Sabtu, 1 November 2025
Why. 7:2-4,9-14.
Mzm. 24:1-2,3-4ab,5-6; 1Yoh. 3:1-3;
Mat. 5:1-12a
KETIKA dunia sering memuja kekuatan, keberanian, dan suara yang lantang, Yesus justru memuji kelemahlembutan.
Bagi banyak orang, kelemahlembutan tampak seperti kelemahan. Namun, dalam terang iman, kelemahlembutan adalah kekuatan sejati, kekuatan untuk menguasai diri, menahan amarah, dan menyerahkan segalanya pada kehendak Allah.
Orang yang lemah lembut bukan berarti pasif atau menyerah pada keadaan. Mereka tahu kapan harus berbicara dan kapan harus diam.
Mereka tidak menuntut haknya dengan kemarahan, melainkan memperjuangkannya dengan kasih.
Hati mereka terbuka untuk mendengarkan suara Tuhan dan merasakan penderitaan sesama.
Dalam bacaan Injil hari ini kita dengar demikian, “Yesus berkata: Berbahagialah orang yang lemah lembut, karena mereka akan memiliki bumi.”
Pernyataan ini menantang logika manusia dan mengundang kita untuk melihat kekuatan dari sisi yang berbeda.
Kelemahlembutan yang dimaksud Yesus bukanlah kelemahan karakter, melainkan kekuatan yang dikendalikan oleh kasih.
Orang yang lemah lembut bukan orang yang tidak bisa marah, tetapi orang yang mampu menahan diri ketika disakiti.
Ia tidak dikuasai oleh amarah, kesombongan, atau keinginan membalas dendam. Hatinya tenang karena percaya bahwa Allah-lah pembelanya.
Yesus sendiri adalah teladan tertinggi kelemahlembutan. Ia tidak membalas ketika dihina, Ia tidak melawan ketika disalibkan.
Justru dalam kelemahlembutan-Nya itulah, Ia menaklukkan dunia, bukan dengan pedang, tetapi dengan kasih yang memulihkan.

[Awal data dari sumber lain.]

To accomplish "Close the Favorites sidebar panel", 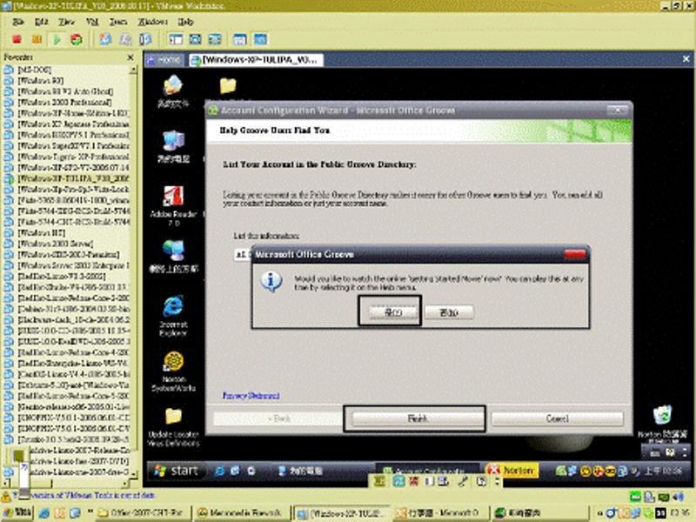I will 131,58.
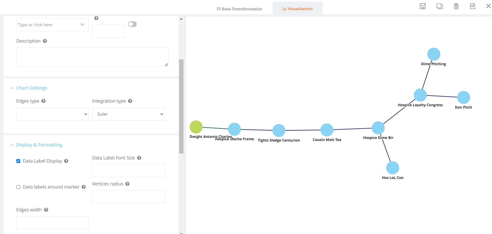This screenshot has width=492, height=234.
Task: Click the export to PDF icon
Action: click(473, 6)
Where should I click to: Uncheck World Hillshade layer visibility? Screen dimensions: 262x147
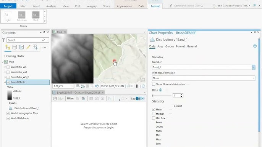pyautogui.click(x=8, y=118)
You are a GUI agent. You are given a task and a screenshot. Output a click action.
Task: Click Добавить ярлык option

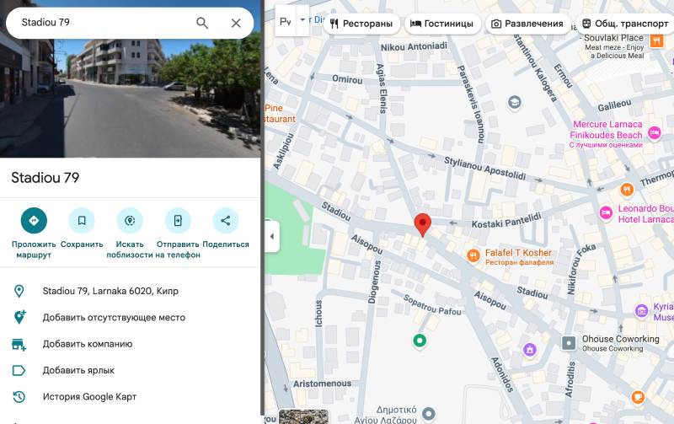pos(78,370)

Itulah sebabnya Ia berkata bahwa orang lemah lembut akan “memiliki bumi”, karena hanya mereka yang berhati damai yang dapat sungguh menikmati dan mewarisi dunia yang diciptakan Allah.
Kelemahlembutan juga tampak dalam diri orang-orang kudus seperti Bunda Teresa dari Kalkuta, Fransiskus dari Assisi, atau Yohanes Paulus II.

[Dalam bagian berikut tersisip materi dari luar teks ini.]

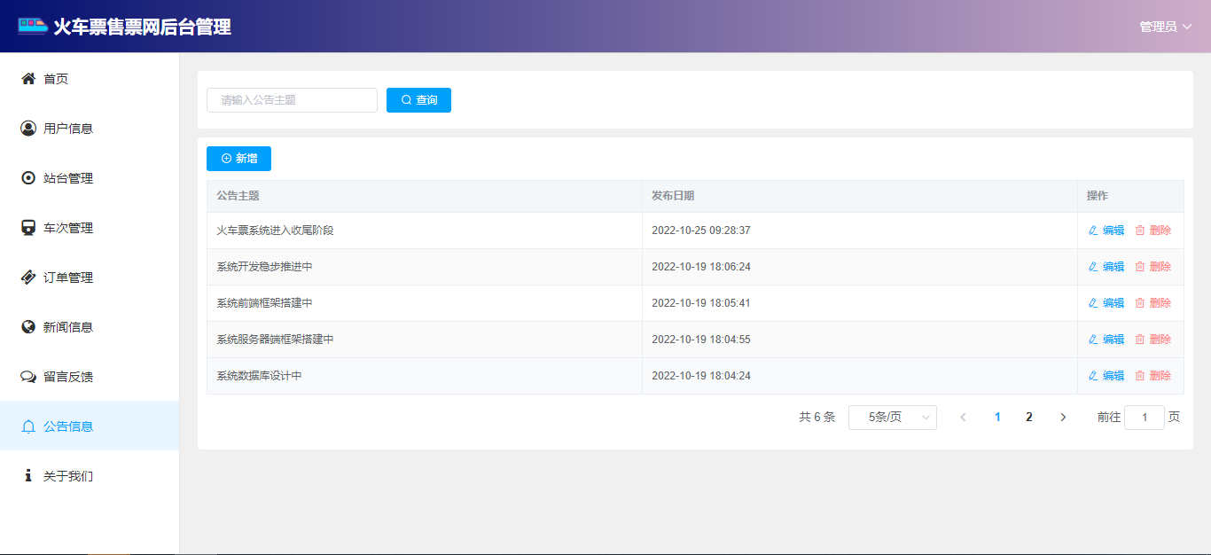
Task: Jump to page 2 in pagination
Action: pyautogui.click(x=1029, y=418)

Mereka tidak berkuasa secara duniawi, tetapi hati mereka berkuasa dalam kasih. Mereka tidak menaklukkan dunia dengan kekerasan, melainkan dengan kelembutan dan pengampunan.
Hidup lemah lembut berarti menyerahkan kekuasaan diri pada Allah, percaya bahwa kehendak-Nya selalu lebih bijaksana daripada kehendak kita.
Dalam kelemahlembutan, ada damai; dalam damai, ada kebahagiaan; dan dalam kebahagiaan itu, kita menemukan Kerajaan Allah yang sejati.
Bagimana dengan diriku?
Apakah aku dan tetap lembut hati ketika disakiti atau dikritik?